Exercise passage:
=== Begin Enclosure ===

"That was weird,” I said. I waited politely for David’s inevitable “What?” before continuing, “This guy came out from the alley, stepped behind that utility box, in that corner where it meets the dumpster, and was there for, like, I don’t know, 30 or 40 seconds, and then popped back up, turned the corner back to the alley, and went inside that building. You think he was, like, peeing or something? He went back inside, so he must have access to a bathroom. Maybe he hides something out there?” I turned from the window to face David. “It’s perplexing, isn’t it?”
“Whatever you say, Gladys.” Gladys (a nickname he appropriated from the nosy Bewitched character Gladys Kravitz) is what David calls me when I’m watching other people and speculating about their behavior. In other words, he often calls me Gladys. Especially in our new home, where we have windows that look out over a busy street and where, just one floor up, I can see and hear most anything that occurs on the sidewalk below.
The other day I witnessed a drug deal. At first, I wasn’t sure what it was. I was sitting by the window in the kitchen (my new favorite place to perch) when I noticed something peculiar. “David, come check this out. This guy just pulled up to this car on his bicycle, turned his bike upside down on the sidewalk, and got into that car.” David casually approached my side, glanced out the window, shrugged, and walked away. He may not have found the situation interesting, but I was enthralled.
I watched from above as the man who’d arrived on the bike gestured animatedly as he spoke to the blond woman behind the wheel of the luxury car. Things got more interesting when I noticed, through the windshield, the wad of cash the woman was now counting. She handed a portion of the cash to the man and he got out of the car. Once he was out, I could hear him clearly. “I’ll be right back,” he said before turning his bike right-side up, hopping on it, and riding along the sidewalk until he was out of sight.
I waited along with the woman. It was a hot day, close to 100 degrees. She got out of her car a few times, sipped her Starbucks, got back in, checked her phone. It might have been 20 minutes, but it could have been 40; I didn’t think to check the time. Eventually, the man rode back into view, stood his bicycle upside-down on the sidewalk again, and, through the passenger window, said to the woman, “I told you he was a talker! Sorry it took so long. I was really trying to get out of there. I told him you were waiting.” Once he was seated in the car, I could see him clearly through both the passenger window and windshield. He fished a white medicine bottle from his pocket, waved it around as he spoke, and then opened it and dumped several pills into the palm of his hand, which he counted, and then handed over to the woman.
David thinks my obsession with watching people has to do with control. “You like to know everything that’s going on,” he said. I was about to balk when he added, “You’re always trying to find patterns in everything, and that gives you a sense of comfort.” It was true that not knowing what the guy was doing behind the utility box made me uneasy and that I had felt a certain satisfaction — I think I even nodded and smiled — the moment I figured out what was going on with the chick in the fancy car and the dude on the bike. David was right — I do find comfort in patterns, but there was more to it than that; while he was charting the summit, I was discovering the mountain below.

=== End Enclosure ===

Excerpted records:
=== Begin Enclosure ===

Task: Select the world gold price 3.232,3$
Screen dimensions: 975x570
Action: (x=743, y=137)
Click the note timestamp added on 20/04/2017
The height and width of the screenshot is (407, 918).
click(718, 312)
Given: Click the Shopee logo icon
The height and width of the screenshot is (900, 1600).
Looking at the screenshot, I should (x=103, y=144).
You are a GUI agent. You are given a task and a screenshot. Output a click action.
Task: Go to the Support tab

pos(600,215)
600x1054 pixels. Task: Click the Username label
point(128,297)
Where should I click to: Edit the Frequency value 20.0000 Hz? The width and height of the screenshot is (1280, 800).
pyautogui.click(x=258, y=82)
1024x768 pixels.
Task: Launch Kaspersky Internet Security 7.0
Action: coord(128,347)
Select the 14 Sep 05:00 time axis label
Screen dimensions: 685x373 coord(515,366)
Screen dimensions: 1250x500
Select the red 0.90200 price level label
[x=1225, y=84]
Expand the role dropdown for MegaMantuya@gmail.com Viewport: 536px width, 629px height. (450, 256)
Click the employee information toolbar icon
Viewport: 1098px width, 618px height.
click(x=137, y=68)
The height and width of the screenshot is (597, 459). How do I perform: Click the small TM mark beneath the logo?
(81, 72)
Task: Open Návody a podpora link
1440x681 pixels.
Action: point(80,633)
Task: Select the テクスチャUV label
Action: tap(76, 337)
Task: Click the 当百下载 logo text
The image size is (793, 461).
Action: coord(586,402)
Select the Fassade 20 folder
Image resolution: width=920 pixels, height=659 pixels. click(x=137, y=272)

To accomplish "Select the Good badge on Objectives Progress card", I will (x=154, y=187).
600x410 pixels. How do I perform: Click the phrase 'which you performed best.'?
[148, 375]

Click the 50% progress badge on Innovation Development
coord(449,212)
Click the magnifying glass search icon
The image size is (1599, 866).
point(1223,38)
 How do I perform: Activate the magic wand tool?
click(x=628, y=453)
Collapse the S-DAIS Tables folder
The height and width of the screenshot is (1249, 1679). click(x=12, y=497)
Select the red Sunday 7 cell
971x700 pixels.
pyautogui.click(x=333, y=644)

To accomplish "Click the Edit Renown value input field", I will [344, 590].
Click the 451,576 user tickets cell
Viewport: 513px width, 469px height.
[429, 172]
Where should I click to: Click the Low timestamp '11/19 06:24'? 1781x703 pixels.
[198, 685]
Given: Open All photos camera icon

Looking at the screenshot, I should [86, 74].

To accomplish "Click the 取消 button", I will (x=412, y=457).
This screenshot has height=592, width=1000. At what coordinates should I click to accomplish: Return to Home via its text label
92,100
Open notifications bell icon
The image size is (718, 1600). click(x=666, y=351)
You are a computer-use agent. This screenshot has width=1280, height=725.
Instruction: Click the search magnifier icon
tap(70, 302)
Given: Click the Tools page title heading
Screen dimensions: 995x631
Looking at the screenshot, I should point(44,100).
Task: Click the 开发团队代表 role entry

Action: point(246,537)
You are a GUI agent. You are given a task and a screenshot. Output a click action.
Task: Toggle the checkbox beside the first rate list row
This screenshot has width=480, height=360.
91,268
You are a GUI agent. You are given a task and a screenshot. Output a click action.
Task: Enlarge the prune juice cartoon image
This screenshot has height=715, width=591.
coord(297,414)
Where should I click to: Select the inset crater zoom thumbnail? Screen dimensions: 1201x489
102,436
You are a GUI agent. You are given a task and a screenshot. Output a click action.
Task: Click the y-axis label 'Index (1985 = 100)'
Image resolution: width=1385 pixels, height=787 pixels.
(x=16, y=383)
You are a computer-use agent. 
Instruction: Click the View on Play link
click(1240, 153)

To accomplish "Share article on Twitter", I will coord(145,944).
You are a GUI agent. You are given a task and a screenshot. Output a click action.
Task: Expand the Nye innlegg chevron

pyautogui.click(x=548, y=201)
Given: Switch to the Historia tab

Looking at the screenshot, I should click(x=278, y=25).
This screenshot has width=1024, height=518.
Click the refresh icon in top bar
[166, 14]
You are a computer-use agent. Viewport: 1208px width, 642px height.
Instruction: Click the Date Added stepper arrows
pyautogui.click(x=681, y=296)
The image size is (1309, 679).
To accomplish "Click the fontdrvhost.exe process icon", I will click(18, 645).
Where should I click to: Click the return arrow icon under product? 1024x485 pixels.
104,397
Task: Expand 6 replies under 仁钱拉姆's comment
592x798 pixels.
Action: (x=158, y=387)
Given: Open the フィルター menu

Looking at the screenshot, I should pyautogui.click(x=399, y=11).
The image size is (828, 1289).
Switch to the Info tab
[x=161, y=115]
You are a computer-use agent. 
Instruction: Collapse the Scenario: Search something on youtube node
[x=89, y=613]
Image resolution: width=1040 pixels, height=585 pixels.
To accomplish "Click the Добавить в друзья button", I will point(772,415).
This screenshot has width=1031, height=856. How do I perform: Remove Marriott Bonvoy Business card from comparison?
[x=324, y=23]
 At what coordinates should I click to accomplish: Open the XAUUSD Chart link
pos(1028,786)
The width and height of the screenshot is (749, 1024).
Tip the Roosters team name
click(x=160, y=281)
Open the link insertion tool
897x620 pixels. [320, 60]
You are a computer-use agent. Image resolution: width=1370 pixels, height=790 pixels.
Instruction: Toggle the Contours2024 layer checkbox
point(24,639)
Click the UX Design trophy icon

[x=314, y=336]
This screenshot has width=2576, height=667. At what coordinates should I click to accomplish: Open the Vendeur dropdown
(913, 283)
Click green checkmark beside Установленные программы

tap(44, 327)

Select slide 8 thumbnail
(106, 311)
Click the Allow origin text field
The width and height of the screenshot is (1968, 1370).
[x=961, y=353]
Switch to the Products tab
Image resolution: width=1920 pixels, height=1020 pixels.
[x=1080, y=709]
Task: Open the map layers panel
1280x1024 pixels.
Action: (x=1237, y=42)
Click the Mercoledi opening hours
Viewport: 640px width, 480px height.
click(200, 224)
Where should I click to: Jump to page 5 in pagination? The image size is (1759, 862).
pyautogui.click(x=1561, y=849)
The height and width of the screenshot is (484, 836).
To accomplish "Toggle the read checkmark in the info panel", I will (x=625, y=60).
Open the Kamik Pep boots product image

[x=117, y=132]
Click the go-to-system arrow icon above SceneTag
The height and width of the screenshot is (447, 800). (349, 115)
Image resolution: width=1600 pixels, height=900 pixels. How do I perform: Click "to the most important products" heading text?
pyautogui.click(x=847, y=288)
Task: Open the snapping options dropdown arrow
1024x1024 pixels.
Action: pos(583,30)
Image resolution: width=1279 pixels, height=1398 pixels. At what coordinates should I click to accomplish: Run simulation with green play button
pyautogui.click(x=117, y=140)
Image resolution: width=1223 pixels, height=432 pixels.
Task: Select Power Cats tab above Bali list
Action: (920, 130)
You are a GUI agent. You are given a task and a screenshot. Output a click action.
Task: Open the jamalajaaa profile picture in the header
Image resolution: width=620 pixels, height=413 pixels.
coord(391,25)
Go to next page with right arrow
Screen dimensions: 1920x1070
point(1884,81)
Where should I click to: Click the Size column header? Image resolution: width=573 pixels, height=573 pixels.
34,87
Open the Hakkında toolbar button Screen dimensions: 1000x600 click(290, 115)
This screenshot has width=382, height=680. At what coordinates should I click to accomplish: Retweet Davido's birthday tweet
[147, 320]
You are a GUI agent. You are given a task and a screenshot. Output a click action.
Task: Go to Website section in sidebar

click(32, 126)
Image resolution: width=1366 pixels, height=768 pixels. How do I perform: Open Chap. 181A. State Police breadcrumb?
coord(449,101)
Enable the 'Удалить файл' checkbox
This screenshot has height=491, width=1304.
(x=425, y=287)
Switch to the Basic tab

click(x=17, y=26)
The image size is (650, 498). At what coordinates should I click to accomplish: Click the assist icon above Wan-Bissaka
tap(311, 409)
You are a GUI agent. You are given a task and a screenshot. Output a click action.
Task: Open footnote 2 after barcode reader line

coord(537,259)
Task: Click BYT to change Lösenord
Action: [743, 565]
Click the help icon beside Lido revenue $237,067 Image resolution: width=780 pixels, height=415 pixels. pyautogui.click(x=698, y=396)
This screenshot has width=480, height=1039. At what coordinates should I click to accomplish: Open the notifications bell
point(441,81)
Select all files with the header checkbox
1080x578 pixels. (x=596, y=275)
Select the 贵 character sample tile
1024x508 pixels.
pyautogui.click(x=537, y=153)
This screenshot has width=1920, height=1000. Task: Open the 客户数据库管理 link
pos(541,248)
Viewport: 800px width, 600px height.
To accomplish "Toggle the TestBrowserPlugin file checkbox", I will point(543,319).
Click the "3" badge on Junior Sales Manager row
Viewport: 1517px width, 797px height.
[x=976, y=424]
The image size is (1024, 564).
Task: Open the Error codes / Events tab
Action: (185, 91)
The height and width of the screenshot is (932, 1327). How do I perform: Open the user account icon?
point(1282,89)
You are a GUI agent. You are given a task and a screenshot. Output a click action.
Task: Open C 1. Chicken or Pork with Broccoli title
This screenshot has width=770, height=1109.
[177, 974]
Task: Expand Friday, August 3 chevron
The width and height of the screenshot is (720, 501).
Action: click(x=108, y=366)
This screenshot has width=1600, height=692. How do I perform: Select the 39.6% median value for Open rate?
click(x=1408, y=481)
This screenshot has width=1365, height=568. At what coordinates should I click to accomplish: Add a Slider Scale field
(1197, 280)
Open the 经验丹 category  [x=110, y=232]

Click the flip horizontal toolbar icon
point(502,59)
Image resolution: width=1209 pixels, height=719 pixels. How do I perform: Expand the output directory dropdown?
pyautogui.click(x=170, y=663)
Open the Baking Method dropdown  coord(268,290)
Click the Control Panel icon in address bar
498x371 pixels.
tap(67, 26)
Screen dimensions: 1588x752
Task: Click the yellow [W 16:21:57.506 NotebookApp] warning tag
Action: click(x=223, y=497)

=== End Enclosure ===

What is being asked: Decide whether each statement below agrees with the window-watching text, answering yes or no and quoting the words of the text that decide it. 1. The narrator watched the exchange in the car while sitting by the kitchen window. 2. The man on the bicycle came back after about ten minutes. 3. David was as interested in the scene with the car as the narrator was.

Exercise solution:
1. Yes: "I was sitting by the window in the kitchen (my new favorite place to perch) when I noticed something peculiar."
2. No: "It might have been 20 minutes, but it could have been 40; I didn’t think to check the time."
3. No: "He may not have found the situation interesting, but I was enthralled."